■ **Data entries**

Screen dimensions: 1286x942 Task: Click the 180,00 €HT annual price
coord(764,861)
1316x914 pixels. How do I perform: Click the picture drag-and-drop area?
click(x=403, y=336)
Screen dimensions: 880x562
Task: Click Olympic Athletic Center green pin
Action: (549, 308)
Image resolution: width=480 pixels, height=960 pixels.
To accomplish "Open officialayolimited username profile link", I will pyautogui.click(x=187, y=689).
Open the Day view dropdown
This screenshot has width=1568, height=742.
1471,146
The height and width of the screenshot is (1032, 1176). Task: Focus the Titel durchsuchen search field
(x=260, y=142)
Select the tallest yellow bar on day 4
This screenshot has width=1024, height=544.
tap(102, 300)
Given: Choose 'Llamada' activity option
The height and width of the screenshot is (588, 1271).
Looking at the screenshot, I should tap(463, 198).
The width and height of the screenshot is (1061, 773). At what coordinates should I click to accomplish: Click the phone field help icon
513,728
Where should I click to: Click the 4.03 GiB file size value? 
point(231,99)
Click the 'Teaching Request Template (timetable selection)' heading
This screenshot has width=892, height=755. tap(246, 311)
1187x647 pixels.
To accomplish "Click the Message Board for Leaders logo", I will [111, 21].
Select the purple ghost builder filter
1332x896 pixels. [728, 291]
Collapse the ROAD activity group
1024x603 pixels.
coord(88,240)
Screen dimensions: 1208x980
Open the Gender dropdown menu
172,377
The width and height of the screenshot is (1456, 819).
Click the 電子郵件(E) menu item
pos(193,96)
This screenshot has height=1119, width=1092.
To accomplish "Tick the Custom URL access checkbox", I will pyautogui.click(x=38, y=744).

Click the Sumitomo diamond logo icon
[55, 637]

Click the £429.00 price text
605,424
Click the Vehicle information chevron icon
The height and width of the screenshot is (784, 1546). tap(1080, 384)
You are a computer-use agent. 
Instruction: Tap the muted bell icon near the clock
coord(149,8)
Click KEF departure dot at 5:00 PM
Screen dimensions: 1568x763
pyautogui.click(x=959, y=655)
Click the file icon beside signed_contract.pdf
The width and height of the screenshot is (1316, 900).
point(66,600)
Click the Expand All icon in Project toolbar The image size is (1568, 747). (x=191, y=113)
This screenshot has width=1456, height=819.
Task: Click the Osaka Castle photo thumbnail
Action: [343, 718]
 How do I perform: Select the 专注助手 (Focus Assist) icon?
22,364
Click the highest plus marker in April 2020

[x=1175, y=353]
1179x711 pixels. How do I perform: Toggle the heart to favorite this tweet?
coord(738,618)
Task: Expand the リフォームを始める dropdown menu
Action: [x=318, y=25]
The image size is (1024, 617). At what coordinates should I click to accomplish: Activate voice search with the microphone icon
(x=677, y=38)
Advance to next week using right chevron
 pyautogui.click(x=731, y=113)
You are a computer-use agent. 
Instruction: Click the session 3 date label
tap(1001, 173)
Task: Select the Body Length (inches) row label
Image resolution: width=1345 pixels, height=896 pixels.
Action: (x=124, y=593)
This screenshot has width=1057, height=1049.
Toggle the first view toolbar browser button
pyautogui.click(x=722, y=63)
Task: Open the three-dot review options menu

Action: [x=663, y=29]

■ **Given task**
Copy out every item above word for word, changing nothing.

■ **Exercise result**
Screen dimensions: 1286x942 Task: Click the 180,00 €HT annual price
coord(764,861)
1316x914 pixels. How do I perform: Click the picture drag-and-drop area?
click(x=403, y=336)
Screen dimensions: 880x562
Task: Click Olympic Athletic Center green pin
Action: (549, 308)
Image resolution: width=480 pixels, height=960 pixels.
To accomplish "Open officialayolimited username profile link", I will pyautogui.click(x=187, y=689).
Open the Day view dropdown
This screenshot has width=1568, height=742.
1471,146
The height and width of the screenshot is (1032, 1176). Task: Focus the Titel durchsuchen search field
(x=260, y=142)
Select the tallest yellow bar on day 4
This screenshot has width=1024, height=544.
tap(102, 300)
Given: Choose 'Llamada' activity option
The height and width of the screenshot is (588, 1271).
Looking at the screenshot, I should tap(463, 198).
The width and height of the screenshot is (1061, 773). At what coordinates should I click to accomplish: Click the phone field help icon
513,728
Where should I click to: Click the 4.03 GiB file size value? 
point(231,99)
Click the 'Teaching Request Template (timetable selection)' heading
This screenshot has width=892, height=755. tap(246, 311)
1187x647 pixels.
To accomplish "Click the Message Board for Leaders logo", I will [111, 21].
Select the purple ghost builder filter
1332x896 pixels. [728, 291]
Collapse the ROAD activity group
1024x603 pixels.
coord(88,240)
Screen dimensions: 1208x980
Open the Gender dropdown menu
172,377
The width and height of the screenshot is (1456, 819).
Click the 電子郵件(E) menu item
pos(193,96)
This screenshot has height=1119, width=1092.
To accomplish "Tick the Custom URL access checkbox", I will pyautogui.click(x=38, y=744).

Click the Sumitomo diamond logo icon
[55, 637]

Click the £429.00 price text
605,424
Click the Vehicle information chevron icon
The height and width of the screenshot is (784, 1546). tap(1080, 384)
You are a computer-use agent. 
Instruction: Tap the muted bell icon near the clock
coord(149,8)
Click KEF departure dot at 5:00 PM
Screen dimensions: 1568x763
pyautogui.click(x=959, y=655)
Click the file icon beside signed_contract.pdf
The width and height of the screenshot is (1316, 900).
point(66,600)
Click the Expand All icon in Project toolbar The image size is (1568, 747). (x=191, y=113)
This screenshot has width=1456, height=819.
Task: Click the Osaka Castle photo thumbnail
Action: [343, 718]
 How do I perform: Select the 专注助手 (Focus Assist) icon?
22,364
Click the highest plus marker in April 2020

[x=1175, y=353]
1179x711 pixels. How do I perform: Toggle the heart to favorite this tweet?
coord(738,618)
Task: Expand the リフォームを始める dropdown menu
Action: [x=318, y=25]
The image size is (1024, 617). At what coordinates should I click to accomplish: Activate voice search with the microphone icon
(x=677, y=38)
Advance to next week using right chevron
 pyautogui.click(x=731, y=113)
You are a computer-use agent. 
Instruction: Click the session 3 date label
tap(1001, 173)
Task: Select the Body Length (inches) row label
Image resolution: width=1345 pixels, height=896 pixels.
Action: (x=124, y=593)
This screenshot has width=1057, height=1049.
Toggle the first view toolbar browser button
pyautogui.click(x=722, y=63)
Task: Open the three-dot review options menu

Action: [x=663, y=29]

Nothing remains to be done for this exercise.